In no way are the horrors faced by certain ethnic groups in America meant to serve as fairy tales or folklore. History has come and history has gone and history is being made this very moment, but both the oppression and oppressed prevail. With that said, it should be every Americans goal to move towards a greater future and more equal existence, but very often the resentment and bitterness of the past prevents us in creating new bonds and progress. The black community, forever reminded of the oppression of slavery and Jim Crow south, and the recent bitterness developed by the white community, feeling as though they are somehow punished for the actions of their ancestors. Feelings such as these— and many more— serve as a locked gate that shuts out any concept of understanding and hope, but this lock can be lifted.
Living in a colorblind society has been the most detrimental implementation when it comes to equality of the races. History is an integral part in a racial group and culture, and ignoring the ups and downs of a racial group is in no way conducive to it’s progression into the future. In Obama’s words, “race is an issue that this nation cannot afford to ignore.”
This color-blind disposition and refusal to understand one another is the very blockage we face as a nation. As made evident in Dr. King’s letter, oppression was an integral part of American history, and made evident by President Obama, oppression is still present this very day. The reflection of these two monumental leaders paints a picture of the past and present, and the images bear unsettling resemblance. Obama speaks of the fluctuating freedoms when it comes to health care, employment, and education, but greatly expands on the necessity of unity.

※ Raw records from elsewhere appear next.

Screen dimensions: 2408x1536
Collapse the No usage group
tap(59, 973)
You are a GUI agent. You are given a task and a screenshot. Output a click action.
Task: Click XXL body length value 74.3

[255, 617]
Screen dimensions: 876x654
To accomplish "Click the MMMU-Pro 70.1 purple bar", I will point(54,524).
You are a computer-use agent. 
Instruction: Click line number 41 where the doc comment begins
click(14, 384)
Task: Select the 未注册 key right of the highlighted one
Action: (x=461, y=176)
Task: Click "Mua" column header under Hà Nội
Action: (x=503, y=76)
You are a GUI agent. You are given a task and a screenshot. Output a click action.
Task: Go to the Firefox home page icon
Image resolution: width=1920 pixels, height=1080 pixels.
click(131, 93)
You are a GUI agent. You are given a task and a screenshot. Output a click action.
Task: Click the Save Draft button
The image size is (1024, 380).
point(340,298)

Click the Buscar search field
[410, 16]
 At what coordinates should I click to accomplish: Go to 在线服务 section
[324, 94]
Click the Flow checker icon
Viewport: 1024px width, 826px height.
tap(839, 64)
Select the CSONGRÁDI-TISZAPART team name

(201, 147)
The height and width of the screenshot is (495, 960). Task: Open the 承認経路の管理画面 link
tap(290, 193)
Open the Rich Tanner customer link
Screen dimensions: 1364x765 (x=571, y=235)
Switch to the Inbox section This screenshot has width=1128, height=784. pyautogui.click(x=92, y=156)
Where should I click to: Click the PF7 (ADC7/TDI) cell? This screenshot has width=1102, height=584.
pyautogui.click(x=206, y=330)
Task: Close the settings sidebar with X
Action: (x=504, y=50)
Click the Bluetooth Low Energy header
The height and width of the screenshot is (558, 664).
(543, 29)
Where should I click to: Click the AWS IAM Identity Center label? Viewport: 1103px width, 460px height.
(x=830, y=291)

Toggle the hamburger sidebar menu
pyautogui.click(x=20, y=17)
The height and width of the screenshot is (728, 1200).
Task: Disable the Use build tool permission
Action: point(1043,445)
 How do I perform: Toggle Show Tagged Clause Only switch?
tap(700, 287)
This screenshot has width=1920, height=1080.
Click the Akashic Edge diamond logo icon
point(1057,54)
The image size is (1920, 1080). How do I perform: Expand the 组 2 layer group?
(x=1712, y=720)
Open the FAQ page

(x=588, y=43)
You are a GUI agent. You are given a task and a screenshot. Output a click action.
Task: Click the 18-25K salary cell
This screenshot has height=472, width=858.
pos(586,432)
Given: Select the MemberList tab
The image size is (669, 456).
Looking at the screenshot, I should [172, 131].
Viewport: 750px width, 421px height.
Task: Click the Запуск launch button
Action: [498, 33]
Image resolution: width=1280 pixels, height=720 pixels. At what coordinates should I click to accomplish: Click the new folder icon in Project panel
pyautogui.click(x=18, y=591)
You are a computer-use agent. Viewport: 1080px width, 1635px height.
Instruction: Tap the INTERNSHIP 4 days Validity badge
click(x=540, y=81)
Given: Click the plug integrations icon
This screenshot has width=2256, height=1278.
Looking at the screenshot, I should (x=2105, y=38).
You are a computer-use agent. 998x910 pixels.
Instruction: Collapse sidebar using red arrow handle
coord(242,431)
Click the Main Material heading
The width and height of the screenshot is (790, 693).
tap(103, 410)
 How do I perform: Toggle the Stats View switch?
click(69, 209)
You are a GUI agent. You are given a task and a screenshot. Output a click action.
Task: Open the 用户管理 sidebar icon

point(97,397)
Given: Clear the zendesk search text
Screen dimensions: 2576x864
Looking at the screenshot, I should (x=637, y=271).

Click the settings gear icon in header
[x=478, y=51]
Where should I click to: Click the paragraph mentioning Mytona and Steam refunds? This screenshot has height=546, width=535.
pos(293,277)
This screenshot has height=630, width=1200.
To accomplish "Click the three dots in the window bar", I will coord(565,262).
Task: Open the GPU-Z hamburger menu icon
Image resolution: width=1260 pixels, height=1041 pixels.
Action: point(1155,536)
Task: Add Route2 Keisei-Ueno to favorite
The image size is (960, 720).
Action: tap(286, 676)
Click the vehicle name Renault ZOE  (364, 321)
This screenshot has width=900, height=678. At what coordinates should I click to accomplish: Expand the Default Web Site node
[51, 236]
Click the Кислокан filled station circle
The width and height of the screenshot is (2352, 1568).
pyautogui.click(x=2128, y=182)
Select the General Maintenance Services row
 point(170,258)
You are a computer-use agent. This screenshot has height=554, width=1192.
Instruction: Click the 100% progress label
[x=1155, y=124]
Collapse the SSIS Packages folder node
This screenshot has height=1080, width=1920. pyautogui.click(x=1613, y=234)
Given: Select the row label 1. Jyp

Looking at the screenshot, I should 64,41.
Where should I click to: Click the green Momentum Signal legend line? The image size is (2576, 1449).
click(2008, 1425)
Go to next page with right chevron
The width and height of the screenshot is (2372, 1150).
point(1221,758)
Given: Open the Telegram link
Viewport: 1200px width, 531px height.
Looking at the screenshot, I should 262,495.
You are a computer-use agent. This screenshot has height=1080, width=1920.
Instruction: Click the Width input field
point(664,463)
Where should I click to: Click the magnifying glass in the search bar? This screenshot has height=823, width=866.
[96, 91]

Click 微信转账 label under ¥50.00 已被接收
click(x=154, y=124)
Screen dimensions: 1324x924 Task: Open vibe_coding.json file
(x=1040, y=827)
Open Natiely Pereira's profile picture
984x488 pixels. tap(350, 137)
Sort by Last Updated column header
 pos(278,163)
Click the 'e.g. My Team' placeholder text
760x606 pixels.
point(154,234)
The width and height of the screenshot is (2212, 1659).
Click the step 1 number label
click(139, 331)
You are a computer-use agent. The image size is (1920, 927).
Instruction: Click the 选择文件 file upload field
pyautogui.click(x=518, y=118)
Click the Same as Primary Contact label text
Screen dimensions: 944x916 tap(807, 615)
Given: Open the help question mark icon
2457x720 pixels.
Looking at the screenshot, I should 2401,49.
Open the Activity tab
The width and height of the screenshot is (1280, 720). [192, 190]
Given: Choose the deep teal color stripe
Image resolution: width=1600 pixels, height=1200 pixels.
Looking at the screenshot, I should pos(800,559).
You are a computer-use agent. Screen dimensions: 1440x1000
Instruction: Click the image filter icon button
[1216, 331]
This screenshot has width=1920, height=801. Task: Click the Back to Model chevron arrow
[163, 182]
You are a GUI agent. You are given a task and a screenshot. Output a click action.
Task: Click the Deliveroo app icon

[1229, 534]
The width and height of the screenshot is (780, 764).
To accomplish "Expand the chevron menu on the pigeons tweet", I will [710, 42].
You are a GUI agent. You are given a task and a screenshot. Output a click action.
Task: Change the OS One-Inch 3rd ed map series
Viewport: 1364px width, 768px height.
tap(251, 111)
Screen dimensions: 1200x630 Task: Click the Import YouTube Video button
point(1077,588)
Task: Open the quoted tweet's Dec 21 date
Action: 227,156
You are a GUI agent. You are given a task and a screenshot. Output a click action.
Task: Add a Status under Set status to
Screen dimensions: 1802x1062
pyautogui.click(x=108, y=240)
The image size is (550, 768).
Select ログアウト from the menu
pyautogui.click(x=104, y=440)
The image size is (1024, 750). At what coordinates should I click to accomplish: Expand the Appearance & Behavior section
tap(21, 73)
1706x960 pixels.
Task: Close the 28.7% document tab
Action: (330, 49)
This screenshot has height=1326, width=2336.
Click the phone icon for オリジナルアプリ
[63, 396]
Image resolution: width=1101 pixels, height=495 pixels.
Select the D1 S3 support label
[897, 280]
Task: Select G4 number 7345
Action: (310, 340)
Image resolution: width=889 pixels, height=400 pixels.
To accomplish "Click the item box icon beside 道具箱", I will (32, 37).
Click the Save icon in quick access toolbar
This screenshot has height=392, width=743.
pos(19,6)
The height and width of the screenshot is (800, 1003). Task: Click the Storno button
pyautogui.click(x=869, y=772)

It seems so fundamental, but the greatest and most challenging problem our nation has faced throughout history is the necessity of unity. Whether it be in gender, race, religion, or more presently, sexuality, America is somewhat inept at allowing all of its citizens the freedom of an equal life.
Martin Luther King exclaimed, “Anyone who lives inside the United States can never be considered an outsider” and Barack Obama said, “Not this time” in response to the division of our nation, but each speak of the need of unity if America strives for a more cohesive and equal union. Both amazing men speak the truth, but words alone are not enough. It is not enough to recognize racism in history, we must recognize racism as alive today. It is not enough to recognize social inequality a thing of the past, when almost all forms of social programs today are segregated and unequal. It is not enough to speak of unity, when your very actions contradict this claim. We, as a nation, and as uncomfortable as it may be, must face these issues and overcome the dissonance in our present-day society. America: the self-proclaimed ‘land of the free’; its about time we own up to our name.